Work Stealing — Interview Questions¶
Table of Contents¶
- Junior Questions
- Middle Questions
- Senior Questions
- Staff / Principal Questions
- Whiteboard Tasks
- Behavioural / Design
Junior Questions¶
Q1: What is work stealing in the Go scheduler?¶
Expected: The runtime keeps a per-P local runqueue. When a P runs out of work, its M tries to steal half of another (randomly chosen) P's runnable goroutines instead of going to sleep. This keeps all CPUs busy without a central coordinator.
Q2: Why per-P queues instead of one global queue?¶
Expected: One global queue would require a global lock on every push and pop. With per-P queues, the owner pushes/pops without any lock. The synchronisation cost is paid only by thieves.
Q3: What does "half steal" mean?¶
Expected: When stealing, the thief takes ceil(N/2) of the victim's runqueue size. Not less (the victim still has too much), not more (the victim then runs dry too soon). Half is the Cilk-proven sweet spot.

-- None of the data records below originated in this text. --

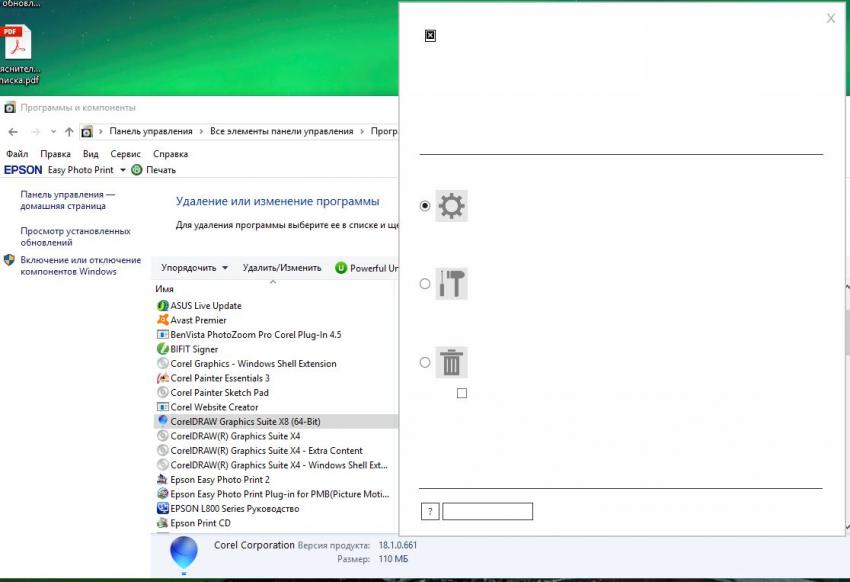This screenshot has height=582, width=850.
Task: Click the ASUS Live Update icon
Action: [163, 305]
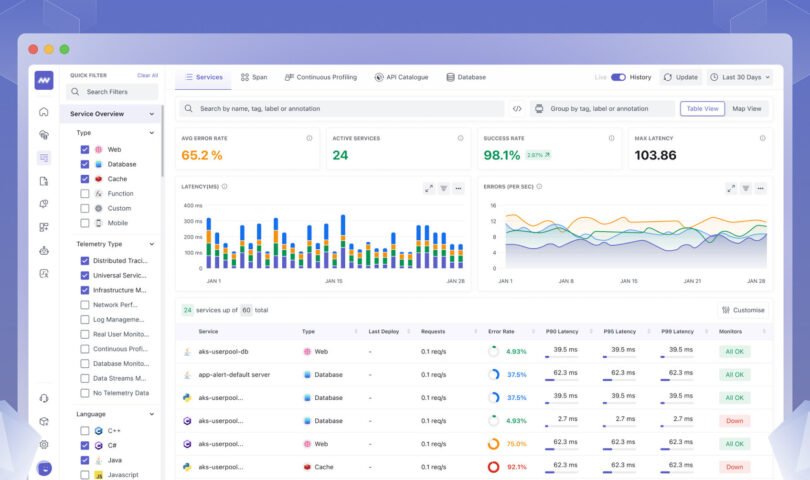
Task: Toggle the Live/History switch
Action: pos(618,77)
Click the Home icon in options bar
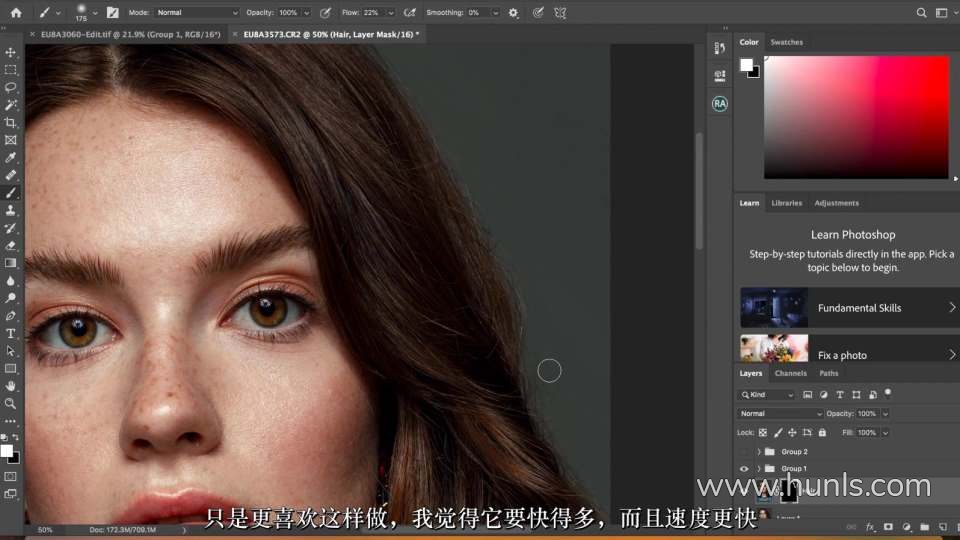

Q4: What is the LRQ and what is its size?¶
Expected: Local Run Queue, per P, 256 slots, a circular array with head/tail indices. Owner pushes onto tail, thieves pull from head.

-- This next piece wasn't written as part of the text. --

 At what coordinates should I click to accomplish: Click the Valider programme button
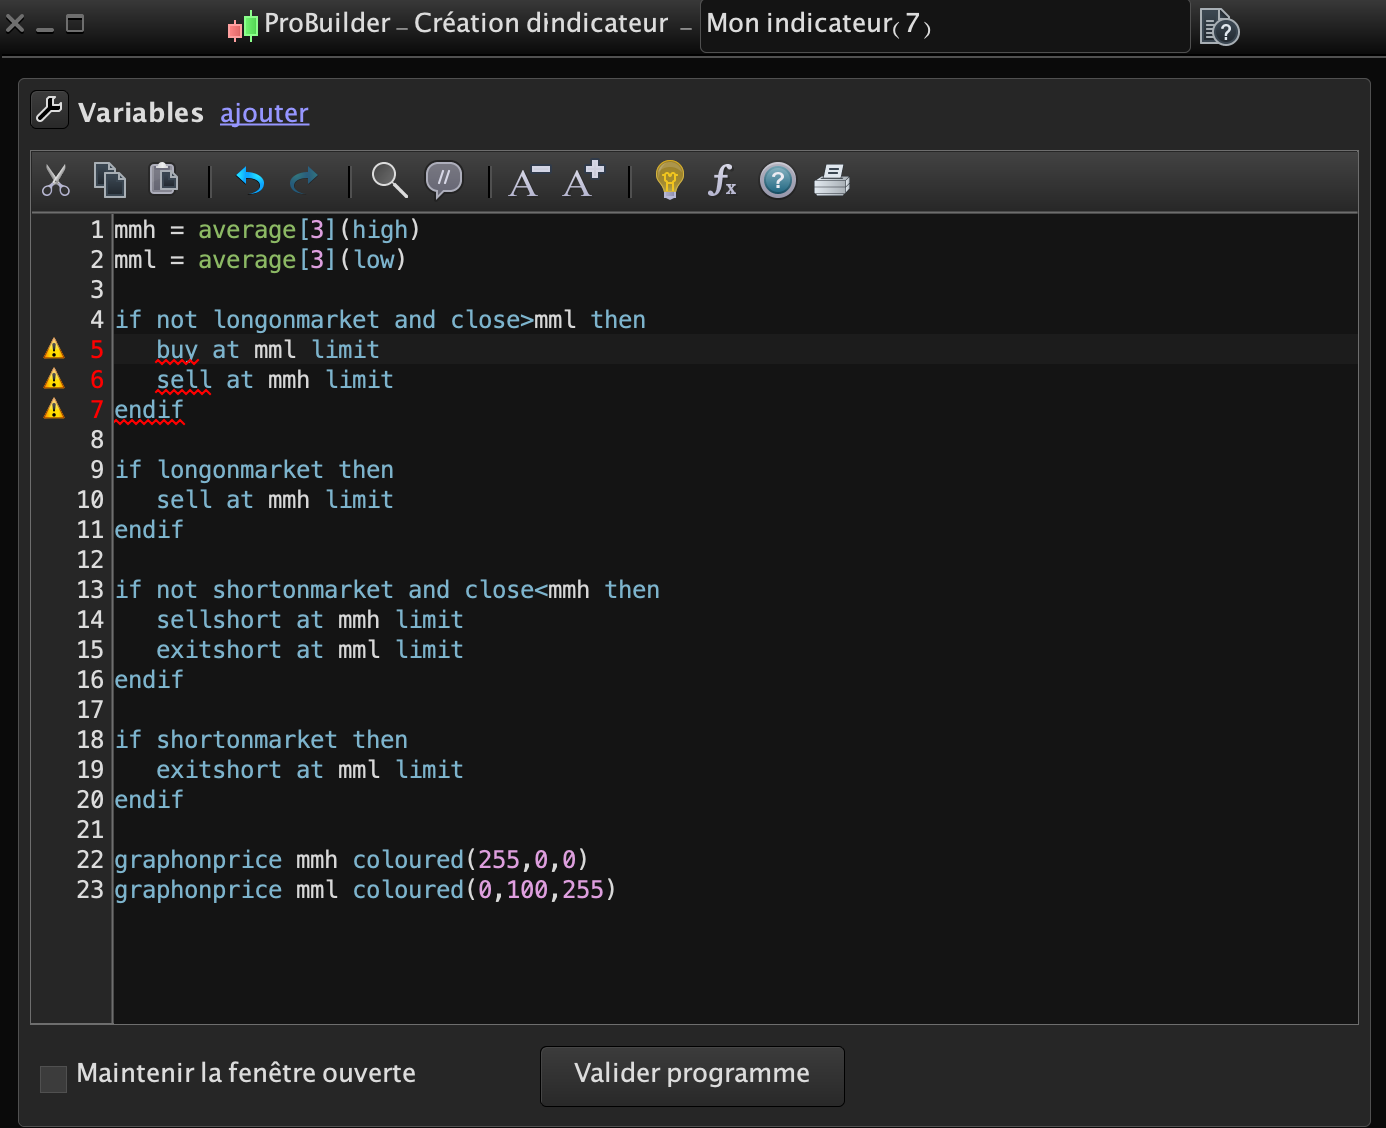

Q5: Where does the scheduler look for work before stealing?¶
Expected: First local LRQ, then global runqueue (GRQ), then netpoll. Stealing is the last resort before parking the M.
Q6: What is GOMAXPROCS?¶
Expected: The number of Ps (logical processors). Default is the number of CPU cores. It bounds the number of Gs running user code simultaneously.
Q7: Will my goroutine stay on the P that spawned it?¶
Expected: Usually starts there, but may be stolen by another P. Code should not assume P-affinity.
Q8: What is runtime.LockOSThread?¶
Expected: Pins a goroutine to its OS thread. Used for OS-thread-specific state (e.g., cgo libraries, OpenGL contexts). A locked G is not stealable; the M is reserved for it.
Middle Questions¶
Q9: Walk me through findRunnable.¶
Expected: 1. Check local LRQ via runqget. 2. Periodically (1 in 61) check GRQ first. 3. Check GRQ via globrunqget. 4. Check netpoll non-blocking. 5. Become spinning if budget allows; attempt up to 4 rounds of stealing across all Ps. 6. Final pre-park checks (timers, GRQ, blocking netpoll). 7. Park the M.
Q10: What is a spinning M?¶
Expected: An M actively looking for work without a current G. Spinning Ms keep latency low: when new work arrives, a spinning M picks it up within ~1 μs. Without spinners, waking a parked M costs ~1 ms (futex syscall).
Q11: What is nmspinning?¶
Expected: An atomic counter of how many Ms are currently spinning. The scheduler enforces nmspinning <= (gomaxprocs - npidle) / 2 to cap CPU burn.
Q12: When is wakep called?¶
Expected: Whenever new work is created (goroutine spawned, parked G woken, netpoll Gs ready). It ensures at least one spinning M is alive while work exists. If a spinner is already running, wakep is a fast no-op (atomic load + CAS-fail).
Q13: What is runnext?¶
Expected: A single-slot LIFO cache on each P. A newly spawned G goes into runnext and runs before the LRQ tail. This optimises parent-child cache locality. Thieves only steal runnext on the fourth (last) attempt.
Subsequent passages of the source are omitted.